= Chaplain Jim =

American radio war drama series (1942–1946)

Chaplain Jim is an American radio war drama that began on April 20, 1942, and ended on June 30, 1946. It began on the Blue Network and later moved to the Mutual Broadcasting System.

== Premise ==
Based on true events, episodes featured the title character as he ministered to United States Army personnel during World War II, providing counsel to help them deal with emotional, moral, and spiritual problems. Some episodes had him on leave in the United States, where he helped soldiers' families. The program had the form of a soap opera, as stories progressed in a serial format. John Lund and Don MacLaughlin portrayed Chaplain Jim. Alan Bunce portrayed Doctor Walters, and Selena Royle played nurse Leona Devereaux.

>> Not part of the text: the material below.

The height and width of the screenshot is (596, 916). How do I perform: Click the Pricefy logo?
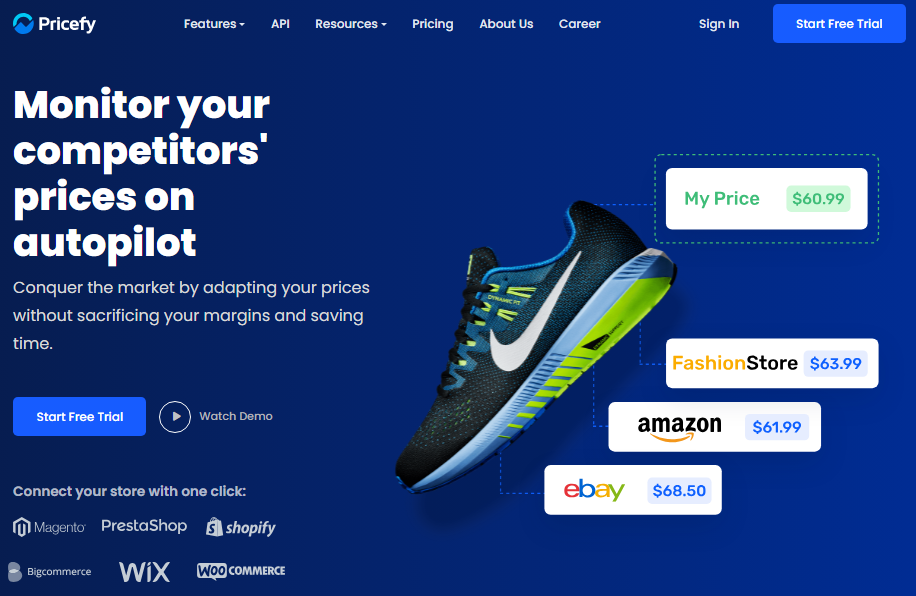coord(54,23)
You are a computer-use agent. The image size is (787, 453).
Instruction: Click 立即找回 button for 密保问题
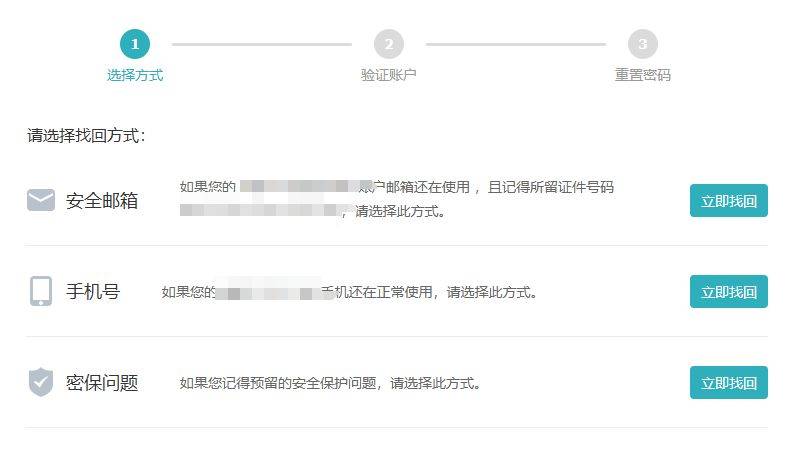click(729, 383)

MacLaughlin's depiction of the title character led many listeners to think that the actor was a clergyman himself. That was not the case, although MacLaughlin said that he came "from a long line of ministers" and had begun his college studies planning to go into the ministry. He saw Chaplain Jim as a man who would give straight answers when people approached him with their problems. He said that he considered Chaplain Jim to be a counterpart of Francis P. Duffy, who was a chaplain in World War I.

== Production ==
The United States Department of War produced the program, which originated from New York, as a way to boost morale in the United States. An organ played God Bless America for the show's musical bridges. Many episodes ended with Chaplain Jim providing some advice or uplifiting words followed by a prayer. The closing often included his request for listeners to write to servicemen who were on duty overseas.

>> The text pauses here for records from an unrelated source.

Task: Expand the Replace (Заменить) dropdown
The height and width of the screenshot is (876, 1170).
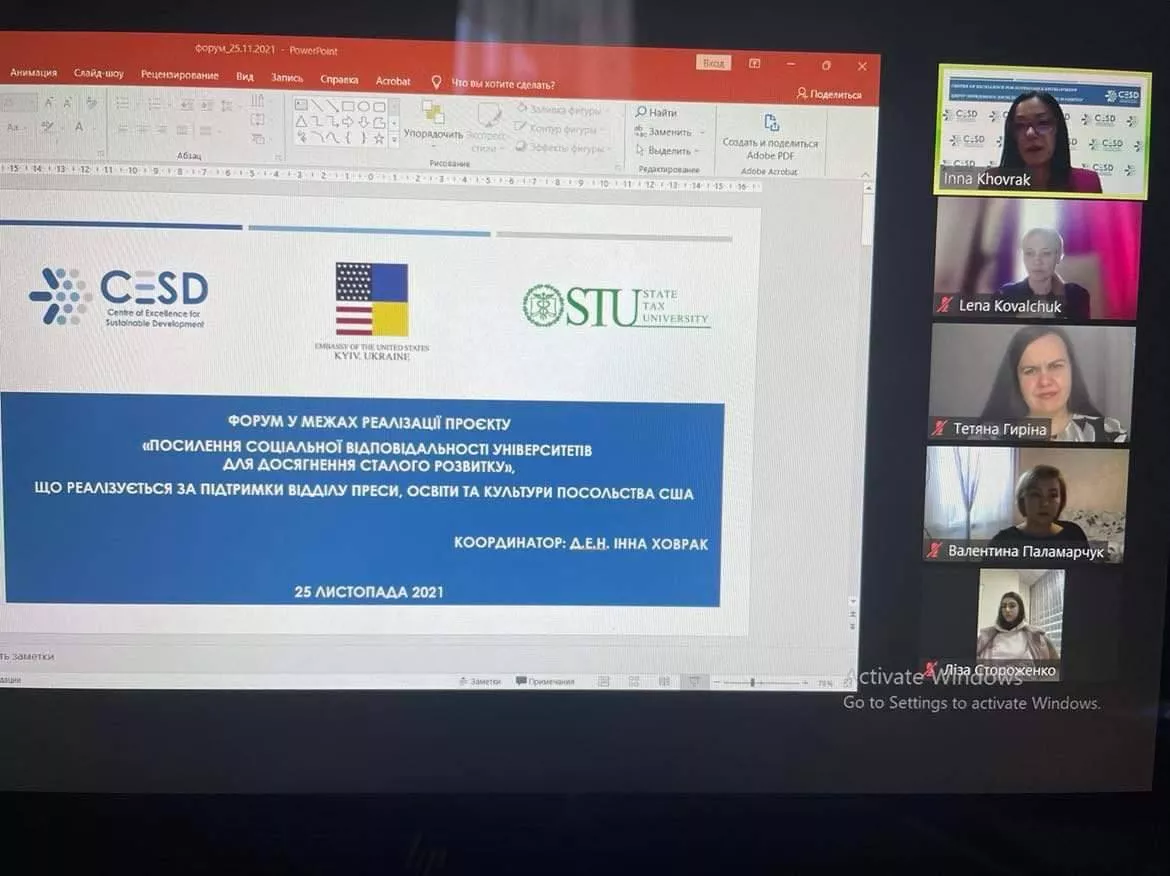Action: (703, 133)
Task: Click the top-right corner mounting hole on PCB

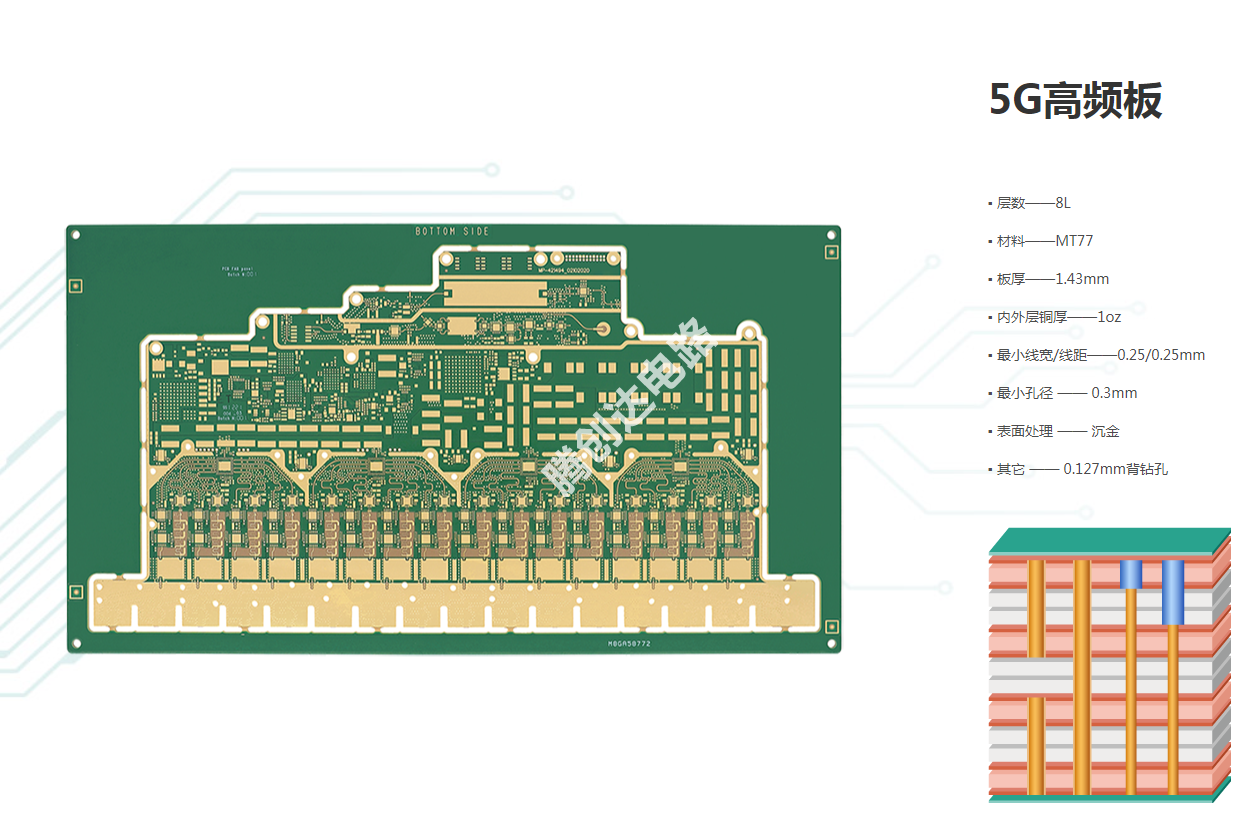Action: [830, 236]
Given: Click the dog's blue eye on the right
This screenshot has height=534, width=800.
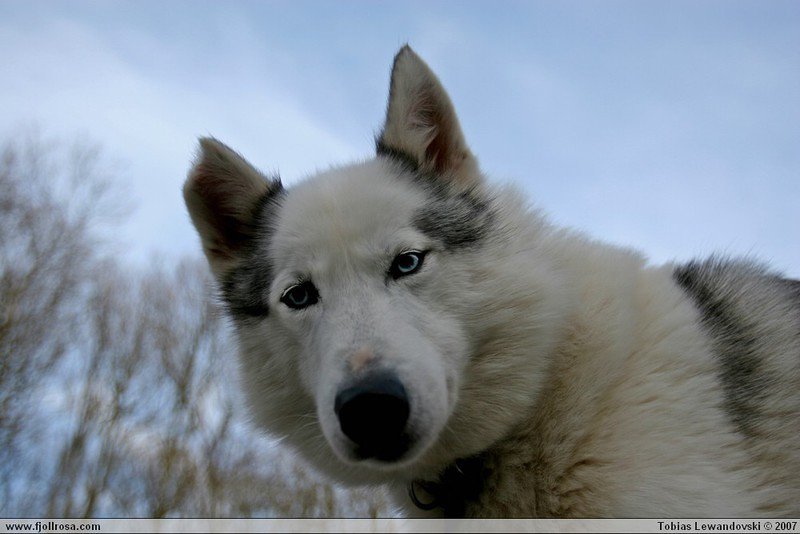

Blackett-Sample-Hummert, Inc. produced Chaplain Jim. Lawrence M. Klee was the writer, and Richard Leonard directed. George Ansbro and Vinton Hayworth were the announcers, and Rosa Rio was the organist.

==Schedule==
Chaplain Jim debuted as a quarter-hour sustaining program on the Blue Network at 10:45 a.m. Eastern Time on April 20, 1942, and continued on that schedule through September 4, 1942. On September 6, 1942, it became a half-hour show at 2 p.m. E. T. on Sundays, still on the Blue Network, and it remained in that time slot through April 22, 1945. The program was moved to Mutual effective with the April 29, 1945, episode, still on Sundays at 2 p.m. E. T.. It was off the air from December 9, 1945, until February 3, 1946, when it returned on Sundays at 10:30 a.m. E. T. Its last broadcast was on June 30, 1946.

==Critical response==
A review of the premiere episode in Time magazine said that the depiction of a "trite situation" was "tried & true". It concluded by saying, "Despite its shallow quality, this khaki serial may well explain many perplexing army matters to womenfolk who are worried about their men in the armed forces."

The trade publication Variety, in a review, said that Chaplain Jim focused on the human, personal aspects of the war rather than on war's military and political aspects. The review said that the show was "primarily a case of putting daytime serialization into khaki and sprinkling liberally with camp jargon."